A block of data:
• • •
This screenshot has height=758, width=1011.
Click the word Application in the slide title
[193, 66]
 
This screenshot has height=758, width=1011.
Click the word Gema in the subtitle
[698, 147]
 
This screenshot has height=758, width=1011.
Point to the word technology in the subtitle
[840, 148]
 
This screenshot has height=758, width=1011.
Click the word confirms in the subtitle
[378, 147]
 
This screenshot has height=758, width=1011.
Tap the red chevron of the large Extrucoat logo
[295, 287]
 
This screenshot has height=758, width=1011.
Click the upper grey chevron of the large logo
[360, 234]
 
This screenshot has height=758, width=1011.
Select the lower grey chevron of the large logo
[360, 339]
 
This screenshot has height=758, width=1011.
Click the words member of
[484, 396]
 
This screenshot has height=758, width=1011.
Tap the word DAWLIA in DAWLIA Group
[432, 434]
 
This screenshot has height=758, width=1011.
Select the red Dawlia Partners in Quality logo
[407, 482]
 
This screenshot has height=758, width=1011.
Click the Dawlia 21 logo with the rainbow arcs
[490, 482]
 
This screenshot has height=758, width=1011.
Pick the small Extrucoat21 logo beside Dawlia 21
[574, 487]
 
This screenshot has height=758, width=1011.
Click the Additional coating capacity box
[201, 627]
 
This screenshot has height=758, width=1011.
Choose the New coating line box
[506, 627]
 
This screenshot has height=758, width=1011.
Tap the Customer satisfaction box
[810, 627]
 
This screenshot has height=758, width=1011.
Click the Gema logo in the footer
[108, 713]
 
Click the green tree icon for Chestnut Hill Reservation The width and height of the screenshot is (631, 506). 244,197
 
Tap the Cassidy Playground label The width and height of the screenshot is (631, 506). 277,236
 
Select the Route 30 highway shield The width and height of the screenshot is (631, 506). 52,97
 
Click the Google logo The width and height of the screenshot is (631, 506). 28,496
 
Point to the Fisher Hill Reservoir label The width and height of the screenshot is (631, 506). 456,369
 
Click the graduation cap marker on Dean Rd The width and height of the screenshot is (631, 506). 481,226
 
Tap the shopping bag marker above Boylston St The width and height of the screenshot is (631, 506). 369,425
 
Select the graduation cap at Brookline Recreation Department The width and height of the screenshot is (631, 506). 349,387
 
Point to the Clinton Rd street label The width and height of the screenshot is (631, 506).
• • •
Description of the task: Rewrite all of the data above, putting "Press" wherever "Click" occurs and leaving everything else unchanged.

Final result:
This screenshot has height=758, width=1011.
Press the word Application in the slide title
[193, 66]
 
This screenshot has height=758, width=1011.
Press the word Gema in the subtitle
[698, 147]
 
This screenshot has height=758, width=1011.
Point to the word technology in the subtitle
[840, 148]
 
This screenshot has height=758, width=1011.
Press the word confirms in the subtitle
[378, 147]
 
This screenshot has height=758, width=1011.
Tap the red chevron of the large Extrucoat logo
[295, 287]
 
This screenshot has height=758, width=1011.
Press the upper grey chevron of the large logo
[360, 234]
 
This screenshot has height=758, width=1011.
Select the lower grey chevron of the large logo
[360, 339]
 
This screenshot has height=758, width=1011.
Press the words member of
[484, 396]
 
This screenshot has height=758, width=1011.
Tap the word DAWLIA in DAWLIA Group
[432, 434]
 
This screenshot has height=758, width=1011.
Select the red Dawlia Partners in Quality logo
[407, 482]
 
This screenshot has height=758, width=1011.
Press the Dawlia 21 logo with the rainbow arcs
[490, 482]
 
This screenshot has height=758, width=1011.
Pick the small Extrucoat21 logo beside Dawlia 21
[574, 487]
 
This screenshot has height=758, width=1011.
Press the Additional coating capacity box
[201, 627]
 
This screenshot has height=758, width=1011.
Choose the New coating line box
[506, 627]
 
This screenshot has height=758, width=1011.
Tap the Customer satisfaction box
[810, 627]
 
This screenshot has height=758, width=1011.
Press the Gema logo in the footer
[108, 713]
 
Press the green tree icon for Chestnut Hill Reservation The width and height of the screenshot is (631, 506). 244,197
 
Tap the Cassidy Playground label The width and height of the screenshot is (631, 506). 277,236
 
Select the Route 30 highway shield The width and height of the screenshot is (631, 506). 52,97
 
Press the Google logo The width and height of the screenshot is (631, 506). 28,496
 
Point to the Fisher Hill Reservoir label The width and height of the screenshot is (631, 506). 456,369
 
Press the graduation cap marker on Dean Rd The width and height of the screenshot is (631, 506). 481,226
 
Tap the shopping bag marker above Boylston St The width and height of the screenshot is (631, 506). 369,425
 
Select the graduation cap at Brookline Recreation Department The width and height of the screenshot is (631, 506). 349,387
 
Point to the Clinton Rd street label The width and height of the screenshot is (631, 506).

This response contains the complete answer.